On the reader side we could skip the deletion of a slab - and try again on the next task - if num_writers_active > 0. Note that this is NOT a mutex, nor a spinlock, as nobody waits for anybody else. It is based on this principle:

  • Writers can only observe a Slab through the tail_ pointer.
  • When the reader decides to delete a slab, it deletes only non-tail Slabs, so it knows that the tail_ points to a slab different than the one being deleted.
  • If no writers are active, nobody could have observed any Slab, yet alone the Slab being deleted.
  • If a writer becomes active immediately after the num_writers_active > 0 check, it will necessarily observe the new tail Slab (assuming sequential consistency) and cannot observe the older Slab being deleted.

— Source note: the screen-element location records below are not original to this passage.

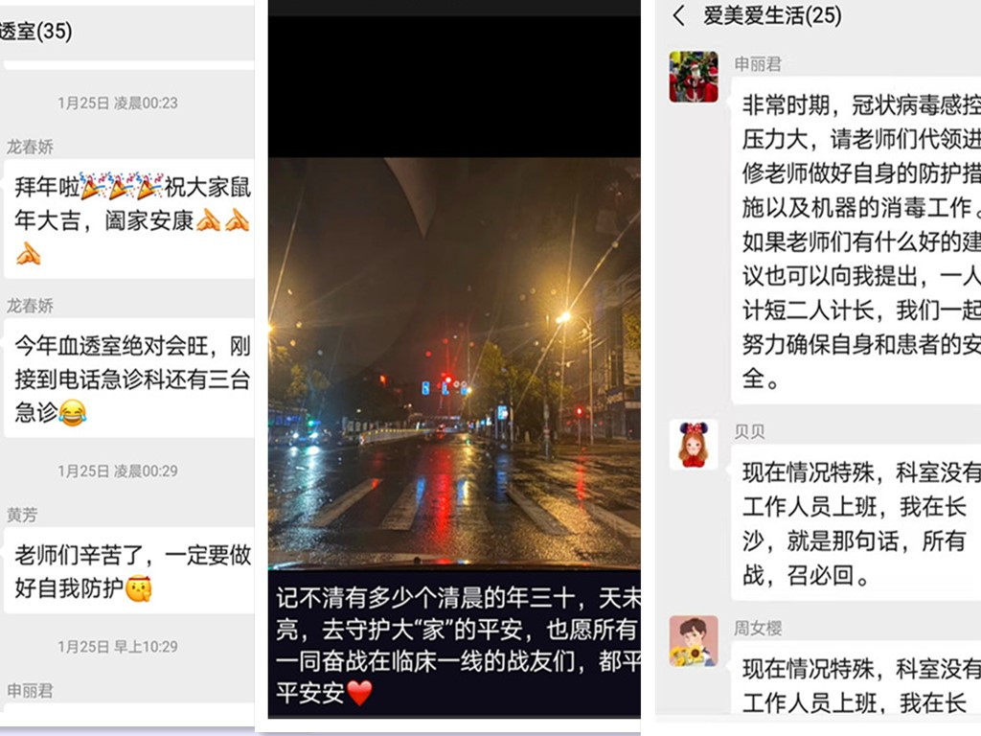Tap the back arrow beside 爱美爱生活(25)
Image resolution: width=981 pixels, height=736 pixels.
[x=679, y=15]
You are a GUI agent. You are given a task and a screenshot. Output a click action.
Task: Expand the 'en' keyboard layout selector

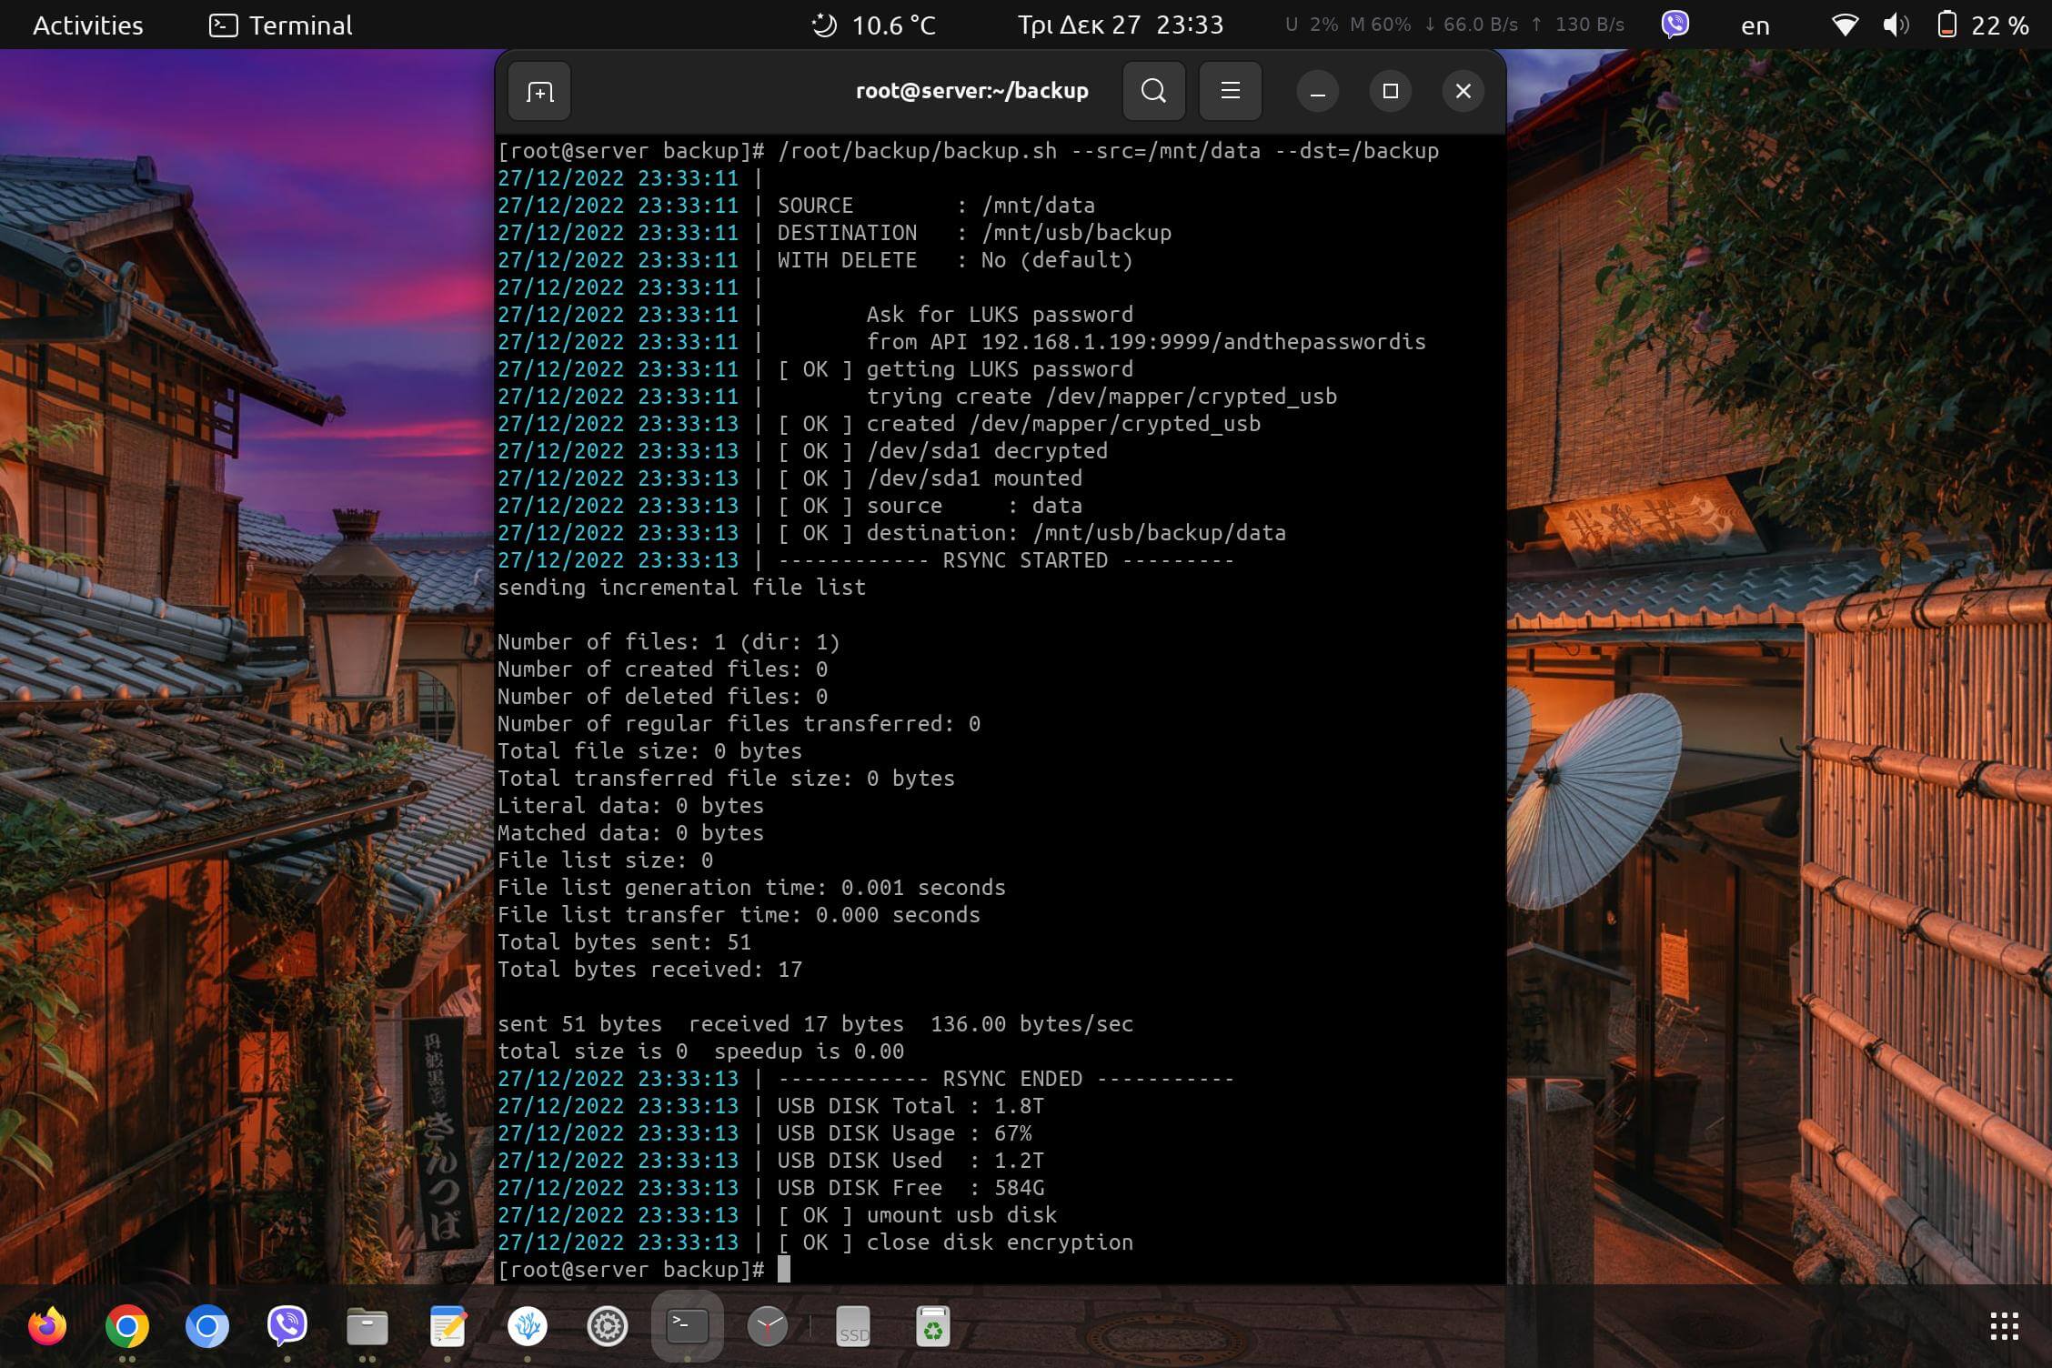1755,25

Now, while this would solve our race, it would expose us to a problematic scenario: if a writer thread happens to be posting tasks every time the Run() gets to that check, we might never be able to delete slabs.

To be honest, this scenario is quite unrealistic: if writers are always active, we are likely going to explode the task runner, assuming tasks take more time to run than what it takes to call PostTask().

Current mitigation:

In principle we would want a refcount for each Slab. But, as discussed before, the refcount cannot live on the Slab itself, because it's used to gate the access to the slab.

We could hold a refcount-per-slab in the task runner, using a map<Slab*, atomic<int>> but that will cause heap churn, and also require a lock-free map.

What we opted for is a middle-ground solution: we have a fixed number (32) of refcount buckets and map each Slab to a bucket via a hash function.

Of course, two slabs could end up sharing the same refcount, creating a false positive: we might think a Slab is refcounted even when it's not, due to a hash collision. But false positives, in this context, are harmless. In the absolutely worst case we degenerate to the simplistic mitigation described above, which is still correct from a race-viewpoint.

In practice we end up dividing the probability of deferring a Slab deletion by 32x.

This is the logic that underpins the LockFreeTaskRunner.refcounts_ array of atomic integers, and the ScopedRefCount class used by the writers.

Delayed Task Handling

Delayed tasks use a separate FlatSet<DelayedTask> container. This requires some cost to maintain the entries sorted (we expect only a handful of delayed tasks, as they are mostly used for timeouts), but avoids allocations in most cases (FlatSet is based on a vector and allocates only if growth is necessary).

On the other hand, the reverse-ordering allows Run to pull tasks in O(1).